採用内定の取消し要件

 採用を内定する時点に必要と見込まれた人数と、実際に採用する時点では企業の業績などが著しく変化することもあるので、企業にとって内定の取消しはやむを得ない措置である。しかし、内定を取り消された者にとっては、他の企業に応募すれば採用されていたかもしれないという機会損失を考えれば、企業の都合だけを優先するわけにもいかない。
 このような場合は、客観的にみて合理的な理由が認められれば、法律的な問題にまではならないにしても、経営者側の見通しが甘かったのではという疑念をもたれることがあるとすれば、内定者に対して何らかの誠意を示す必要がある。もちろん、内定を取り消さざるを得なかったというのは表向きの理由であったというのでは論外である。
 よくトラブルになるケースは、業績が悪くなったという理由にかこつけて、内定者の思想や信条などを理由に、内定を取り消した場合、雇用関係の存続の確認、賃金の支払いの訴えを起こされ、この訴えが裁判所から認められれば、内定者は従業員としての地位が認められ、会社は採用日以降の賃金を支払わなければならなくなる。
 こうしたトラブルを防止すべく、行政では、新規学卒者の採用内定取り消しの動きに対応して、事業者が新規学卒者に係る募集の中止および募集人員の削減、採用内定の取消し、入職時期繰り下げ(自宅待機)を行おうとする場合には、予め公共職業安定所または学校に対してその旨を通知させることとした(平成5年4月)。
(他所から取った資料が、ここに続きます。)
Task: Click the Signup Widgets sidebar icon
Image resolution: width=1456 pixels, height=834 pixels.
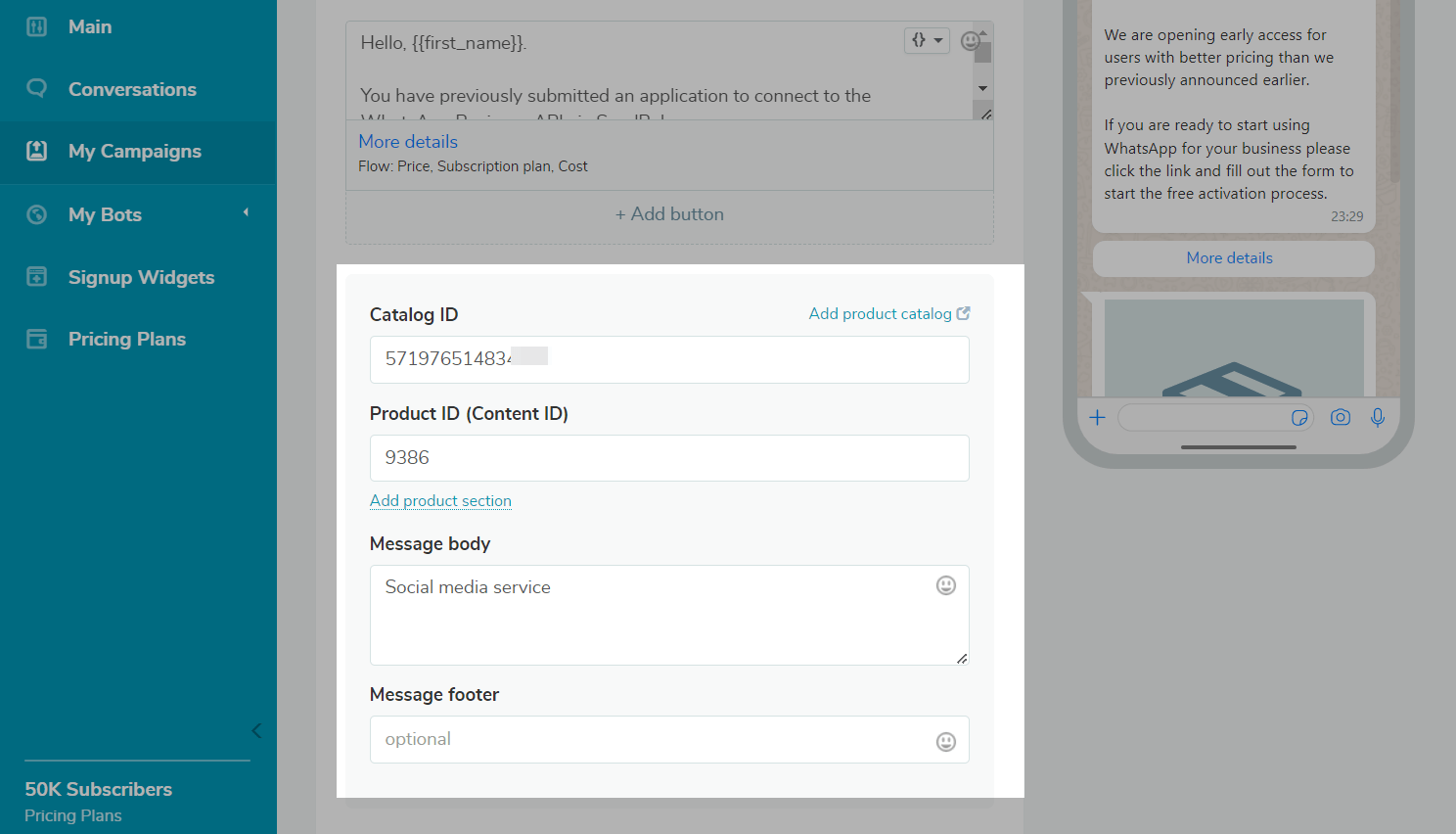Action: (x=36, y=277)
 この措置により、例えば4月1日に採用が決まっていても、会社の業績が悪く、この日に採用することを見合せて、採用日を遅らせたいという場合、自宅待機を命ずることができる。しかし、当初約束をしていた4月1日が内定者の採用日であることには変わりないので、この場合、労働基準法26条にいう「使用者の責めに帰すべき休業」に当たる。
 したがって、使用者は、自宅待機の期間中平均賃金の60%を支払わなければならないことになる。この場合の平均賃金の計算は、予め賃金額が定められているものについてはその賃金額、自宅待機とならなかったものがある場合は、その賃金額、全員が自宅待機となった場合は、労働契約の成立時に参考として示された金額とすることとしている。